Kutipan:
*-*-*
Minggu, 18 Desember 2016

DIMANAKAH ALLAH ?


Sebelum kita menjawab pertanyaan ini, mari kita coba untuk menjawab pertanyaan-pertanyaan ini. Jika seseorang bertanya, dimanakah kamu? Kita akan menjawab, saya berada di rumah atau disuatu tempat, misalkan. Kemudian ia kembali bertanya, dimana rumah kamu? Rumah saya di RT sekian, RW sekian, Kabupaten ini dan Provinsi ini dan Negara Indonesia. Sekarang seseorang bertanya, dimanakah Indonesia? Indonesia berada pada Lintang sekian dan Bujur sekian dan seterusnya.

Sekarang dimanakah bumi. Bumi berada pada jajaran tata surya dalam Galaksi Bima Sakti. Sekang kita masih bisa bertanya, dimana posisi Galaksi Bima Sakti. Galaksi Bima Sakti berada dalam satu bagian dari berjuta-juta galaksi yang ada di alam. Sekarang pertanyaannya dimana alam semesta? Sampai saat ini belum ada satu orangpun yang dapat menjawab dimanakah alam ini berada, mereka para ilmuan masih terbatas untuk menjangkaunya. Kalau saja kita tidak dapat menjawab dimana alam berada, bagaimana kita akan bisa menanyakan dimana pencipta alam ini berada, sedangkan ciptaannya saja kita tak mampu mengetahui dimana tempatnya?.
*-*-*
Tugas Latihan:
Salin tanpa perubahan bagian kutipan tentang keberadaan Allah di atas, mulai dari "Sebelum kita menjawab" hingga "sekian dan seterusnya.".

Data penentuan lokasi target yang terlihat
*-*-*
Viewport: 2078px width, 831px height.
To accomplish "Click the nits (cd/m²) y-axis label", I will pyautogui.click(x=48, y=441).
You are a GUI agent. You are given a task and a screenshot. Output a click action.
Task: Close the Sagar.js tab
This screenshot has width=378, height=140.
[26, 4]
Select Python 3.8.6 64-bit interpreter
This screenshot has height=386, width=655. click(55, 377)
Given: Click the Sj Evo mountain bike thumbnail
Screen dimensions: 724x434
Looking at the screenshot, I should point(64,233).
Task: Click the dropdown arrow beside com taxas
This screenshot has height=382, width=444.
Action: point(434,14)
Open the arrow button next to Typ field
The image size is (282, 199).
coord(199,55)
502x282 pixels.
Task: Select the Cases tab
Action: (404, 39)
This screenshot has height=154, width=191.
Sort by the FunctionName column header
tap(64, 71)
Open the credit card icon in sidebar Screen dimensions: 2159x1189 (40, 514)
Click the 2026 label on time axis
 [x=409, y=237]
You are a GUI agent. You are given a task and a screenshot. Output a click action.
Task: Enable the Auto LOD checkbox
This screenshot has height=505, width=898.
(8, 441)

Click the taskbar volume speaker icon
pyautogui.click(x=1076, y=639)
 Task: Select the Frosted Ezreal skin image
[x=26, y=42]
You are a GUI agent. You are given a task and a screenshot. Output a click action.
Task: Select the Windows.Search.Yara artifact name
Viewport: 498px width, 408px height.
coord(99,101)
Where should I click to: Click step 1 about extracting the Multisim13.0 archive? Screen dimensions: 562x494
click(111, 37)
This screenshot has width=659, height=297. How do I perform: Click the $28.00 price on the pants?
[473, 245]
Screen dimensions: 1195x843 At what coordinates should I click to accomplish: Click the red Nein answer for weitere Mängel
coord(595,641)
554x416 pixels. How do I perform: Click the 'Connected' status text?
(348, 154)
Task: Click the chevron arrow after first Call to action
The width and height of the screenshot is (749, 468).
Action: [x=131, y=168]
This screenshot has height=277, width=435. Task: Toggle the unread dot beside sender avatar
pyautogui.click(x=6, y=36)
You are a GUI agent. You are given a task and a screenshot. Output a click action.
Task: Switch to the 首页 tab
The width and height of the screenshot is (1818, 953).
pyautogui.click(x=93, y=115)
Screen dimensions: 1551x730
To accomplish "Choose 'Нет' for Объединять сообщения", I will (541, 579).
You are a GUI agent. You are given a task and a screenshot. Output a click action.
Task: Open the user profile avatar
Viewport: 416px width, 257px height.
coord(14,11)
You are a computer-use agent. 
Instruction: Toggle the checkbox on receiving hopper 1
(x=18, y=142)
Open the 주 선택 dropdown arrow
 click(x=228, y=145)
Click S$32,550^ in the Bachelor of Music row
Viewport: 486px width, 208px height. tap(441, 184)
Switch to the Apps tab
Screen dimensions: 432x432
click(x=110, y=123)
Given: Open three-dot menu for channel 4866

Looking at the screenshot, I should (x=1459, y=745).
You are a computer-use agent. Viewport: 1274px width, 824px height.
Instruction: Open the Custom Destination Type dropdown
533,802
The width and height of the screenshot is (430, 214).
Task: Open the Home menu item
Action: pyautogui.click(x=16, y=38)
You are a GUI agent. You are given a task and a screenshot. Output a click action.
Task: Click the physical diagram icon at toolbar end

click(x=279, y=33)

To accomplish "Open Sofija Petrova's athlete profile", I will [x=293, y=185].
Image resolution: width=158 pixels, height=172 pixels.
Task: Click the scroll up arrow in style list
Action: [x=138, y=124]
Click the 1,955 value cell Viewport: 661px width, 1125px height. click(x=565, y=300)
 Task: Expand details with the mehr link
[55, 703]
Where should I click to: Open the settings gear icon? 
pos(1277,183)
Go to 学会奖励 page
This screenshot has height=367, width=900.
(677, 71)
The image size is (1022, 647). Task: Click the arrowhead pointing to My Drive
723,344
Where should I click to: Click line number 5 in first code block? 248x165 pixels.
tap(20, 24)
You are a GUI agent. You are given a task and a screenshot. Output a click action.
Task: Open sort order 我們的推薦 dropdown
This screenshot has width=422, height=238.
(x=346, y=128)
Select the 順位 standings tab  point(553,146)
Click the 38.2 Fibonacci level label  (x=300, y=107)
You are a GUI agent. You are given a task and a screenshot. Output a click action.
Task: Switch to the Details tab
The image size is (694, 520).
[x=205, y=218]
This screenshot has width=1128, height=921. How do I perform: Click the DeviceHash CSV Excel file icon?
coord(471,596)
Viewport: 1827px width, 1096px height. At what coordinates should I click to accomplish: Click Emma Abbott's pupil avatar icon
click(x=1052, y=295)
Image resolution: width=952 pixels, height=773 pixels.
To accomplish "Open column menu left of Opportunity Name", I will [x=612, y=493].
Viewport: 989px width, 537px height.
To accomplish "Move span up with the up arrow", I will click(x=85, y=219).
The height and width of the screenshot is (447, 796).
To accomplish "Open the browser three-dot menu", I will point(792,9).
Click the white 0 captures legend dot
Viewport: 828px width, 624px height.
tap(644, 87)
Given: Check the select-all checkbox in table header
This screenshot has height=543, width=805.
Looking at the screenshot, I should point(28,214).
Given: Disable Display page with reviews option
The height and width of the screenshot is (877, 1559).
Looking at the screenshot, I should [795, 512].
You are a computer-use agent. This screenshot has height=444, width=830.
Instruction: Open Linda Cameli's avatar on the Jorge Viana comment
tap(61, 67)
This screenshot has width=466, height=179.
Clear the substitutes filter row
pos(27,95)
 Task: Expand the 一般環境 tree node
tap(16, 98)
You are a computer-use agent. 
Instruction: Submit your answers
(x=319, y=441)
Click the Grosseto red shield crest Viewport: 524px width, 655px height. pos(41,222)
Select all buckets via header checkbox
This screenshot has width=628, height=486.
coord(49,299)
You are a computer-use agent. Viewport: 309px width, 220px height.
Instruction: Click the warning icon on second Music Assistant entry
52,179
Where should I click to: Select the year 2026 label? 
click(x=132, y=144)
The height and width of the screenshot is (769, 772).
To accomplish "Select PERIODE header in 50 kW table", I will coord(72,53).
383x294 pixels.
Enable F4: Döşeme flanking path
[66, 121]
*-*-*
Jawaban Tertulis:
Sebelum kita menjawab pertanyaan ini, mari kita coba untuk menjawab pertanyaan-pertanyaan ini. Jika seseorang bertanya, dimanakah kamu? Kita akan menjawab, saya berada di rumah atau disuatu tempat, misalkan. Kemudian ia kembali bertanya, dimana rumah kamu? Rumah saya di RT sekian, RW sekian, Kabupaten ini dan Provinsi ini dan Negara Indonesia. Sekarang seseorang bertanya, dimanakah Indonesia? Indonesia berada pada Lintang sekian dan Bujur sekian dan seterusnya.